How do you imagine we will lose flying without codeshares I’m speaking about? We don’t currently have those codeshares. The codeshares we have are on routes/equipment we don’t/can’t feasibly fly. BOS-ACK? Don’t care about that piston flying. Intl connections we can’t fly ourselves? Don’t care, until we have the capability to fly it ourselves. FLL-JAX I believe is what N8 used as a silver example...but I can’t seem to find any FLL-JAX direct flights on silver, so I dunno if that’s via a 2 leg silver flight. Regardless, if silver connects our pax elsewhere that we don’t fly...that’s fine.

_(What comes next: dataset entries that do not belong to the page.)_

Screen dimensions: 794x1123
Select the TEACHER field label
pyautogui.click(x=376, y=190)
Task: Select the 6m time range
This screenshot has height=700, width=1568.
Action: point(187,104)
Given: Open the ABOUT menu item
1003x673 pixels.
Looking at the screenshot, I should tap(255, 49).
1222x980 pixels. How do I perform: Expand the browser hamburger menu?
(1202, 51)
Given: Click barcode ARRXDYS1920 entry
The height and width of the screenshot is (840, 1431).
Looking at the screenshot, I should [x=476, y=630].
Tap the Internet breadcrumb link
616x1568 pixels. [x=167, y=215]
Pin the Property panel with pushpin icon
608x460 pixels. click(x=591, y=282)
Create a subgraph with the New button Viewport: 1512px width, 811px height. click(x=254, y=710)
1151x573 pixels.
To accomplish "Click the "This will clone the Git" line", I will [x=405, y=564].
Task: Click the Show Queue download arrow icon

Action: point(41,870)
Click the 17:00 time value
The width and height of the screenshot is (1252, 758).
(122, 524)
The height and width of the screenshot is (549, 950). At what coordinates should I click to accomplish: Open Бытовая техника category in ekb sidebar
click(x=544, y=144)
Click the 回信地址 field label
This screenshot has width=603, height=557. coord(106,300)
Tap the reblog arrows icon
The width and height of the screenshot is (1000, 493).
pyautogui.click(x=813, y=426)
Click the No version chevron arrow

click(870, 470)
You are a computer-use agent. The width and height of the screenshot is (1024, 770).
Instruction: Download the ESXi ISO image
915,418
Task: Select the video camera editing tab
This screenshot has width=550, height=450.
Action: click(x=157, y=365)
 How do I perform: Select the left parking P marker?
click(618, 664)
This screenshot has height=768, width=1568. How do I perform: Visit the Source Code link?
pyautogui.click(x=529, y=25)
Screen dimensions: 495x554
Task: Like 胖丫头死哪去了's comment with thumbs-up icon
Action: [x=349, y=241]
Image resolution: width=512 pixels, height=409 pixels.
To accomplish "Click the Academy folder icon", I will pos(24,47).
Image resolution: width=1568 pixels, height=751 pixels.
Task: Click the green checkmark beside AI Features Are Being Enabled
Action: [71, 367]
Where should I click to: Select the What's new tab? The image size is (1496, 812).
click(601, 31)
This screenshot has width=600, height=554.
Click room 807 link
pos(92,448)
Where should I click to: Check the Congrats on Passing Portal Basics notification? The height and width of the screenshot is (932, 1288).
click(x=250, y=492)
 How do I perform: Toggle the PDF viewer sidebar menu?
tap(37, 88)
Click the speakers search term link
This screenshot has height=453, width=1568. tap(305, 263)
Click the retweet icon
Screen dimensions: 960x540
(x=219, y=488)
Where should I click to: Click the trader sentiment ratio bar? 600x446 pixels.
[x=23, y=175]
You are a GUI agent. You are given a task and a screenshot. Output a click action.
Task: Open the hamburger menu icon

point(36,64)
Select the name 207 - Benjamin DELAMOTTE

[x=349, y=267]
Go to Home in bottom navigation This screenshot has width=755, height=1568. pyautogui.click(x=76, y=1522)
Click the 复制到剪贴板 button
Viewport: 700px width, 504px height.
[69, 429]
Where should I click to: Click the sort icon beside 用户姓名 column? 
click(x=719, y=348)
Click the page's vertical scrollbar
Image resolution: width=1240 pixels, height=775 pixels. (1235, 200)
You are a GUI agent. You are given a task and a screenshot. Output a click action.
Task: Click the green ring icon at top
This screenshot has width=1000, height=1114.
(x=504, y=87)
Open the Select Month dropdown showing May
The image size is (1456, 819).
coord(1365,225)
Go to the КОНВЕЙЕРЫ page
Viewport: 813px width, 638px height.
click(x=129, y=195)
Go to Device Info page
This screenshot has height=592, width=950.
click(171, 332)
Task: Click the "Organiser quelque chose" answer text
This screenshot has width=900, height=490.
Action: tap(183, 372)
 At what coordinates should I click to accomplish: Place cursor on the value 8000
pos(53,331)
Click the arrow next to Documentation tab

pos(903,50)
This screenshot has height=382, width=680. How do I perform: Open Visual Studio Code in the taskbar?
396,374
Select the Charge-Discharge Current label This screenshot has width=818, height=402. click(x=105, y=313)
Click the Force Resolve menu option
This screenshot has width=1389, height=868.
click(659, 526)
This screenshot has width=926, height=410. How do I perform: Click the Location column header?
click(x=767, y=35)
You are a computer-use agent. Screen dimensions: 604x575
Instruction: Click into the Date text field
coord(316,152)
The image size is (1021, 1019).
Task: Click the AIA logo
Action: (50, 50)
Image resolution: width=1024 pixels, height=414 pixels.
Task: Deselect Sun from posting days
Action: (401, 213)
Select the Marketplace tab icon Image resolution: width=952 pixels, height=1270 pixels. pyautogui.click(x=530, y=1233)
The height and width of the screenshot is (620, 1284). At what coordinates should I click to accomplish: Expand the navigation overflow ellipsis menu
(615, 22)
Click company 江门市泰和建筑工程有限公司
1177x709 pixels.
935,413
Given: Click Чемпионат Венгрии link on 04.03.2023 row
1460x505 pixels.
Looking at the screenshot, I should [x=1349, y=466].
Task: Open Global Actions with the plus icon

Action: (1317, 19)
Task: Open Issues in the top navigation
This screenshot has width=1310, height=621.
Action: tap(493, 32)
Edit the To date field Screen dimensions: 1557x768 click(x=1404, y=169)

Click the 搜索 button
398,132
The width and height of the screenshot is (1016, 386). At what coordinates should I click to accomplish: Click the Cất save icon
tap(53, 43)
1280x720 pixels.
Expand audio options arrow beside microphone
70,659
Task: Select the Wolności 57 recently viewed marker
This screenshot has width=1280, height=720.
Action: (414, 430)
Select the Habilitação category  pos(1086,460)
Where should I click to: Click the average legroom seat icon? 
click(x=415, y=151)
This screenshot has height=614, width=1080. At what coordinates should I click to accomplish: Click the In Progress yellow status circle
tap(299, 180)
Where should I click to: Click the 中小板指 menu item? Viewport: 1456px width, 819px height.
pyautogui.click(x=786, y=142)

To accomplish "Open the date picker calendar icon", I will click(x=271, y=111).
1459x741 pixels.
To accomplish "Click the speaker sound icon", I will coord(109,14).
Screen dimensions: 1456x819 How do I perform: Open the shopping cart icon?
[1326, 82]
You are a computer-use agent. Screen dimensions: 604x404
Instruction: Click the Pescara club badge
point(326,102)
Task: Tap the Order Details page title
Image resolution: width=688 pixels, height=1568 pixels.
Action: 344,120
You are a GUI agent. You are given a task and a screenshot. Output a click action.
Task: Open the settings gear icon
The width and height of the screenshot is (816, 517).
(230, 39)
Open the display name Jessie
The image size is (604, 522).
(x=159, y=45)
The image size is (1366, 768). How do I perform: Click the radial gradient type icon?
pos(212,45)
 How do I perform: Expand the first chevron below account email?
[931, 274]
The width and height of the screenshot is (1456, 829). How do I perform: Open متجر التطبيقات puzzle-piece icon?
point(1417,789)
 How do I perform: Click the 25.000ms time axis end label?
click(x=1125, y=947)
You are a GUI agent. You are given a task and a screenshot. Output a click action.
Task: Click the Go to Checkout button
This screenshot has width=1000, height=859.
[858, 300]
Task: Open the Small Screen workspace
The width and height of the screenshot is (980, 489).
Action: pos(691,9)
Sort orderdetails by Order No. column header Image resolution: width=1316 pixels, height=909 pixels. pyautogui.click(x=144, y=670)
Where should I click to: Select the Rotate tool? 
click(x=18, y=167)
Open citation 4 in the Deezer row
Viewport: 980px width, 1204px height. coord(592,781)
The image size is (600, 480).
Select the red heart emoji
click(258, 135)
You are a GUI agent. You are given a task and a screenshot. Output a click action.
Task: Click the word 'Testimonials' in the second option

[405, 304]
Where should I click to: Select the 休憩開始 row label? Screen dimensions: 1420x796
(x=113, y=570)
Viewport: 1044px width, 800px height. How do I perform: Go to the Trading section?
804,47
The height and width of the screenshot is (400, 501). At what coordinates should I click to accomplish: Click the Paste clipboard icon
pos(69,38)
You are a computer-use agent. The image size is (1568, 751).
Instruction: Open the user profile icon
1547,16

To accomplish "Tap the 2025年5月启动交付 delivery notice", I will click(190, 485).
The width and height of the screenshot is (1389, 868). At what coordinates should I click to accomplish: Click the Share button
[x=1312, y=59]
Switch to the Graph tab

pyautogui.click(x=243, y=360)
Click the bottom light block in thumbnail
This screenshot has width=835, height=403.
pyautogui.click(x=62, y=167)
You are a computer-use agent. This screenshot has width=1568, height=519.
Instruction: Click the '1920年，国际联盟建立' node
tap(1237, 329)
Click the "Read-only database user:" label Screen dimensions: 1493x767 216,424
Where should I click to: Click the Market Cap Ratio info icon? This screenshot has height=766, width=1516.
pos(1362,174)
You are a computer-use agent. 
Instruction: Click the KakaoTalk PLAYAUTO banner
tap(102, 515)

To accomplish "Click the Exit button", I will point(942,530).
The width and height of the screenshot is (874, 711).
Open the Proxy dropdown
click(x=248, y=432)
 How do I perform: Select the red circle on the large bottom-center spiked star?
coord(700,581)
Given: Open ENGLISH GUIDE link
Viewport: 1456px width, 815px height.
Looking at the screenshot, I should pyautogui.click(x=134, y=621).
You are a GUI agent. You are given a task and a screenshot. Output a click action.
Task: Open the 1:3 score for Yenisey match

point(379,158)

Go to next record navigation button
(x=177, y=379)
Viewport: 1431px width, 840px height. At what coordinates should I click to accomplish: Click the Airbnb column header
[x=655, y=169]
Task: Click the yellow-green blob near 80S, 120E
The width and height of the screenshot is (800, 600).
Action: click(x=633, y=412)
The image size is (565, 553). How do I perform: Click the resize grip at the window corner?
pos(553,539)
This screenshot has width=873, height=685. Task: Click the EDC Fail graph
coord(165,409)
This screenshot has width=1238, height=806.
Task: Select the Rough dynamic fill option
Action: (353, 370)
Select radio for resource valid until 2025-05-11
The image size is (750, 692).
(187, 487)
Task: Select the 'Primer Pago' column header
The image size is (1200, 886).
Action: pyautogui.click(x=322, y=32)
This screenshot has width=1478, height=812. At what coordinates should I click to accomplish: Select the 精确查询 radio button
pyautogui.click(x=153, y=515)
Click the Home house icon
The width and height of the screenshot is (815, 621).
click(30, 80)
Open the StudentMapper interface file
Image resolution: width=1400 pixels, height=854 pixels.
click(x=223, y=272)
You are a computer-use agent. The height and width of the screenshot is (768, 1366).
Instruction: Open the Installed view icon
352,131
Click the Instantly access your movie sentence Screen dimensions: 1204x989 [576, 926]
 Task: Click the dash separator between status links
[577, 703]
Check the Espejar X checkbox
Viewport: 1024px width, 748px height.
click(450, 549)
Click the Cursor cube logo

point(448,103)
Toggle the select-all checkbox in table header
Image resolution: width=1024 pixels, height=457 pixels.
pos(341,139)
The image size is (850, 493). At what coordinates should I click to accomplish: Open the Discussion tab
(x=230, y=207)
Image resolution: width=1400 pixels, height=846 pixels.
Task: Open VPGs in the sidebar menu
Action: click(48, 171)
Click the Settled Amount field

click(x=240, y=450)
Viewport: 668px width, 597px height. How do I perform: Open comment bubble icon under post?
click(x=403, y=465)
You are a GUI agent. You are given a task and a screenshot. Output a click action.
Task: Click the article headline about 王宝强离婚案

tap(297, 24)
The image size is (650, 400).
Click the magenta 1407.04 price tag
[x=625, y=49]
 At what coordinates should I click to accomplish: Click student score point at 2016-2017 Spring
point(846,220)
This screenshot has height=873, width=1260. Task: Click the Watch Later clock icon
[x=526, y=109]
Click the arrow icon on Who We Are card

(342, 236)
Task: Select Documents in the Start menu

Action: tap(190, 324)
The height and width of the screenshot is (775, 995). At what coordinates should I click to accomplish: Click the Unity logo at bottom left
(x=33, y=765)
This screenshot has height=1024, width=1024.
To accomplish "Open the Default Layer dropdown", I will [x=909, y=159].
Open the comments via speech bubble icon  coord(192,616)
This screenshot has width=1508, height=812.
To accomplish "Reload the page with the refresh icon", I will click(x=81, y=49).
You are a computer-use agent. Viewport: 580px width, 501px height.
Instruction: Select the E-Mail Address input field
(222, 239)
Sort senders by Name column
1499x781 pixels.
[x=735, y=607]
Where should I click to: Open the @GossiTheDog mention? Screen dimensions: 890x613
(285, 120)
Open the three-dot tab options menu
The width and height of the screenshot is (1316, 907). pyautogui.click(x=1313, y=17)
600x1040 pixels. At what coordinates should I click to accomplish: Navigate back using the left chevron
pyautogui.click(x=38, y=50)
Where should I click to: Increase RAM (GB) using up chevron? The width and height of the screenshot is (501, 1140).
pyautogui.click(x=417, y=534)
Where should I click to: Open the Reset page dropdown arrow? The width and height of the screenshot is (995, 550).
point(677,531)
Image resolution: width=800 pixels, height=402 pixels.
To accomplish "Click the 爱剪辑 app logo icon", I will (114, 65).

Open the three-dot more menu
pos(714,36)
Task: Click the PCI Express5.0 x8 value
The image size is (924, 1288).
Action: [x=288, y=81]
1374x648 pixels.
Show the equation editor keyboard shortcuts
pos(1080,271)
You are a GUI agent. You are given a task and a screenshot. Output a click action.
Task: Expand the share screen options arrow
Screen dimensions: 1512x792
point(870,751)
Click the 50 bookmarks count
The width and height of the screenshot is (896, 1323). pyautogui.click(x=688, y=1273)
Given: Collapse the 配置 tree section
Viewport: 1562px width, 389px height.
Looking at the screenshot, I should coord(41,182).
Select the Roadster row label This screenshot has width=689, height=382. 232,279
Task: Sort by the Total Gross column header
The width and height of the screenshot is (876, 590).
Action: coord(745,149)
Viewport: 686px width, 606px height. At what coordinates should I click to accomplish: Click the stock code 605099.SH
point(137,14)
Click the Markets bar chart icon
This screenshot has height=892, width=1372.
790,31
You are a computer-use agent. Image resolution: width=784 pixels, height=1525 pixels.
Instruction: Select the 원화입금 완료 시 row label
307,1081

What I do care about is codeshares we don’t have yet, eg Alaska. Alaska connecting all our pax to intra-cali and other west coast flying we just can’t seem to get right. The good part about it is it could add more pax to our network. The bad part: that limits our need to grow in there on our own. My whole point is codeshares are fine for places we can’t fly ourselves. But for places we can fly ourselves, we should do it ourselves. And we should put limits on existing codeshares for places which we become capable of flying (HNL, or wherever). But this TA leaves domestic codeshares wide open. I just see ALK/Moxy codeshares growing faster than our own organic growth under those agreements. If we had solid growth I wouldn’t be as concerned. But clearly our west coast strategy is failing, our block hour growth is anemic, and the provisions and protections in codesharing are pretty slim.

If the company “wouldn’t codeshare out that much flying” as you state, why wouldn’t they let us limit it in the TA or allow more strict codeshare controls? Clearly they want it for a reason. If they didn’t want to expand our codeshares, they would have allowed us to codify what we have now and just codeshare on routes we can’t feasibly fly, domestically and internationally. And to your point about more specifics adding up to be thousands of pages long, this language I want could exist in the same space that exists now, with different wording.
Another great post.

Your first paragraph is the big explanation. This is how/why Delta-Alaska and AA-Alaska maintained large domestic codeshares for so many years in SEA.

The argument that JB won't domestic codeshare because it only makes pennies on the dollar is wrong, proven by history. Delta and Alaska are two of the highest margin airlines in the world, and only reduced their codeshare because AK refused to end it's codeshare with AA.

I have to ask you guys, did Alaska and Delta not want the "whole dollar"?

You are not seeing all the moving parts.